The repeated pattern of Elden recreating this image during every milestone and making some mention of a profit should have served as some indication that at some point, Elden planned on suing for what he seems to believe is rightfully his. Elden’s obsession with being the Nevermind baby also seems to have had an influence on his appearance, because at 30 years old, he maintains a grunge sense of style, has a Nevermind tattoo across his chest, and wears his hair in a way that gives him an uncanny resemblance to Kurt Cobain.
Given Elden’s 30 years worth of bragging about his involvement in such significant music history, it is surprising that his lawsuit lays on the central argument that the image is a form of child pornography. About a month before the celebration of the album’s 30th anniversary, Elden filed a federal lawsuit over the use of his image on Nevermind. This suit named 15 defendants, including Kurt Cobain’s estate, Cobain’s widow – Courtney Love, and the remaining members of Nirvana, Dave Grohl and Krist Novoselic. Among these defendants is also the photographer who took the original photo at issue. Elden is seeking $150,000 from each defendant, which could result in him winning over $2 million should he be successful in this case.

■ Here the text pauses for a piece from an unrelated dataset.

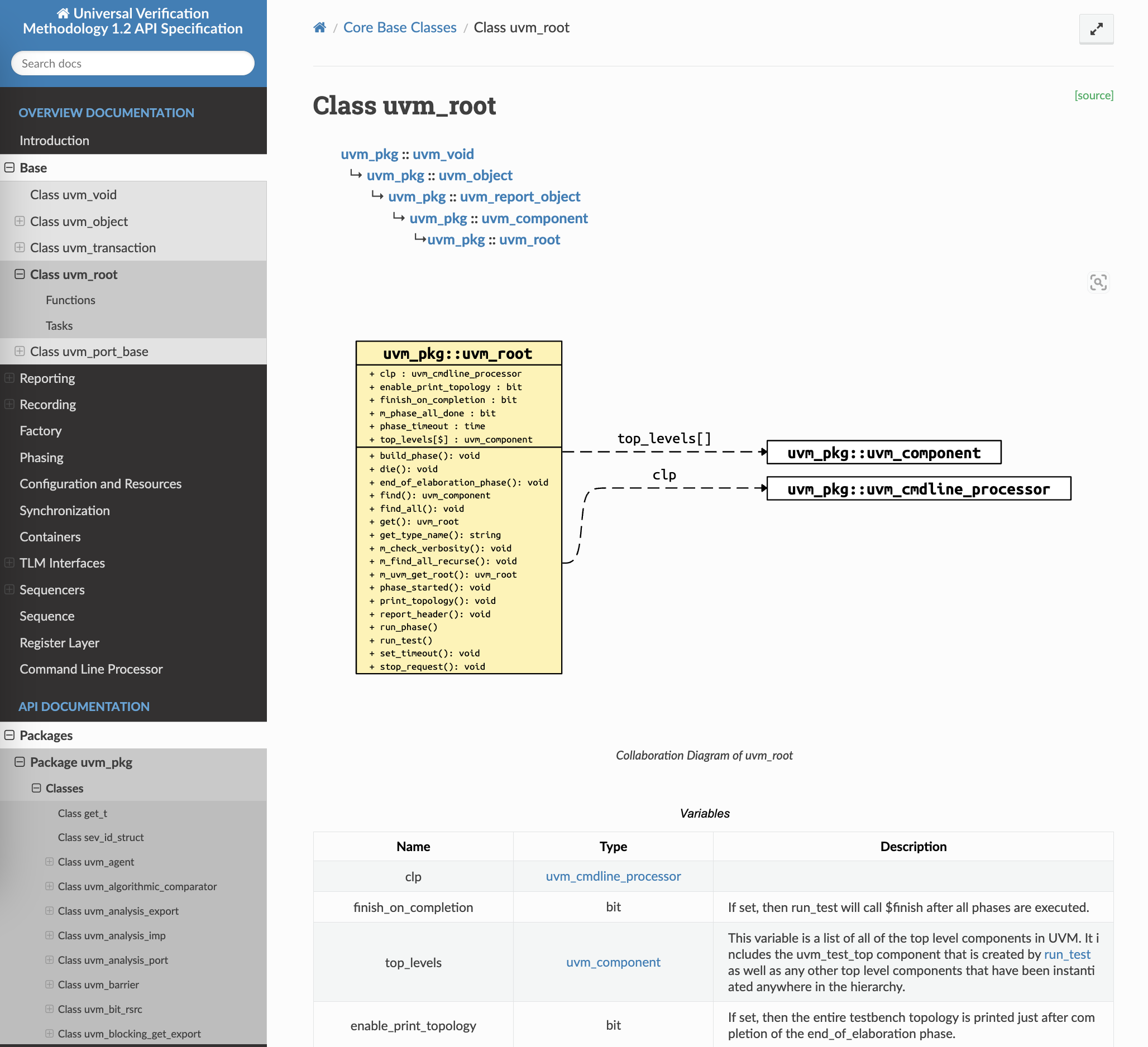Open the Command Line Processor page

[x=91, y=669]
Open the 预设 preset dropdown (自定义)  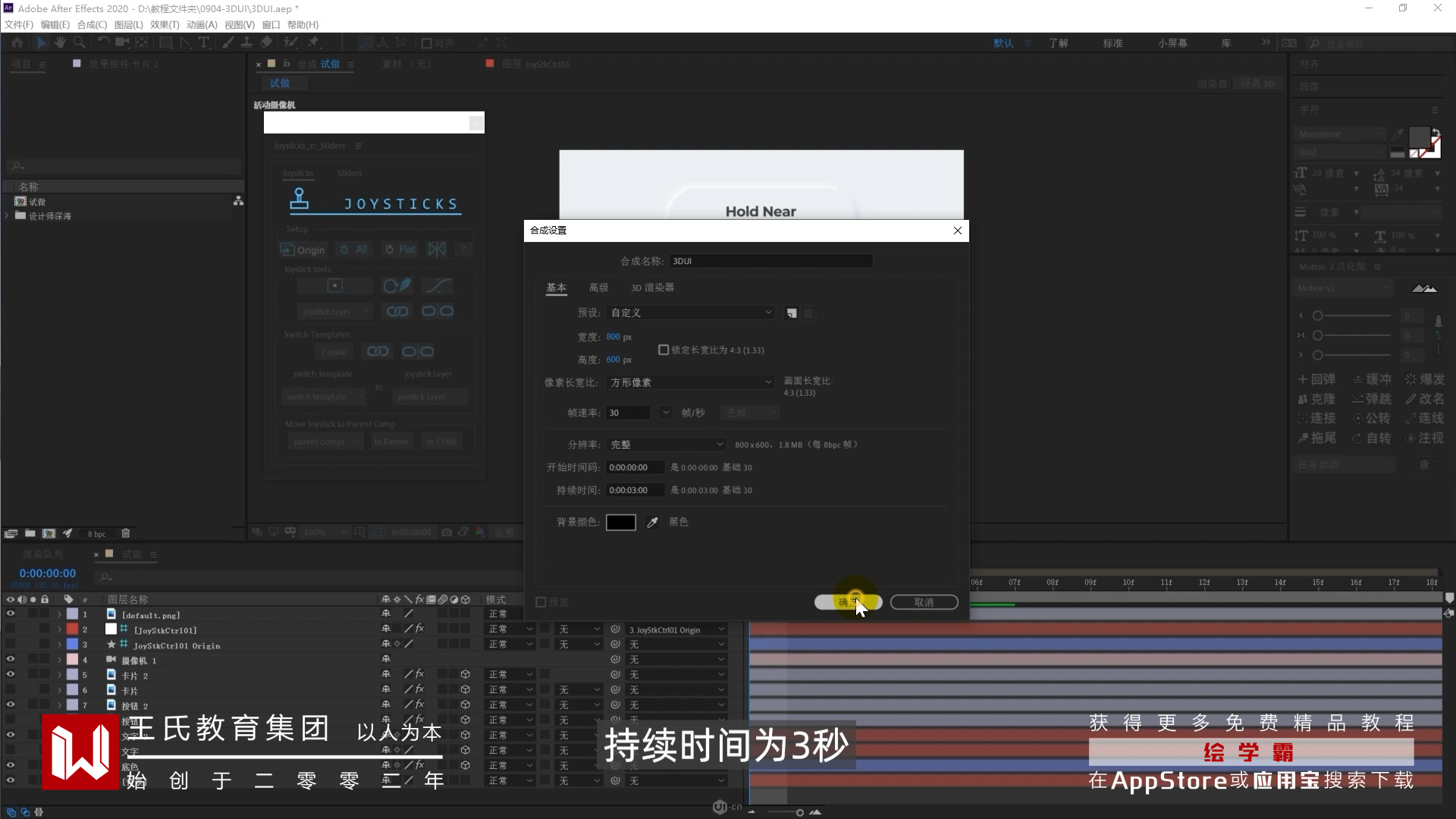[690, 313]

Elden makes some extreme arguments in this lawsuit, accusing the defendants of “commercial child sexual exploitation of him from while he was a minor to the present day… defendants knowingly produced, possessed and advertised commercial child pornography depicting Spencer.” Elden further asserts that he has suffered “lifelong damages” as a result of the use of his image, with such damages including “extreme and permanent emotional distress with physical manifestations…plus loss of education, wages, and enjoyment of life.” The complaint further alleges that the image was “sexually graphic,” as it depicted Elden to be a “sex worker – grabbing for a dollar bill.” This is quite ridiculous coming from someone who seems to jump at any chance he has to show off that he is the “Nirvana baby.”
Given the elements of a typical child pornography case and his own past behavior regarding Nevermind, it’s unlikely that Elden will be successful in this lawsuit. 18 U.S. Code § 2256(8) defines child pornography as “any visual depiction…where the production of such visual depiction includes the use of a minor engaging in sexually explicit conduct.” There is no “sexually explicit conduct” in the album artwork, and as some legal experts weighing in on the case have pointed out, babies are often naked, so the picture of a naked child isn’t necessarily anything out of the ordinary.
While sure, it must be frustrating to be naked on the cover of one of the most recognizable albums in the music industry and not receive any compensation, Elden may be grasping at straws with this case. It seems that his obsession with being the Nirvana baby has given him a sense of entitlement and false hope of profit. Not only would Elden have been unrecognizable had he not brought all of this attention to himself being the Nirvana baby, but the photographer compensated Elden’s parents and obtained their consent before the photoshoot. It will be interesting to see how this case plays out and whether Elden will receive any of the justice he seems to believe he deserves.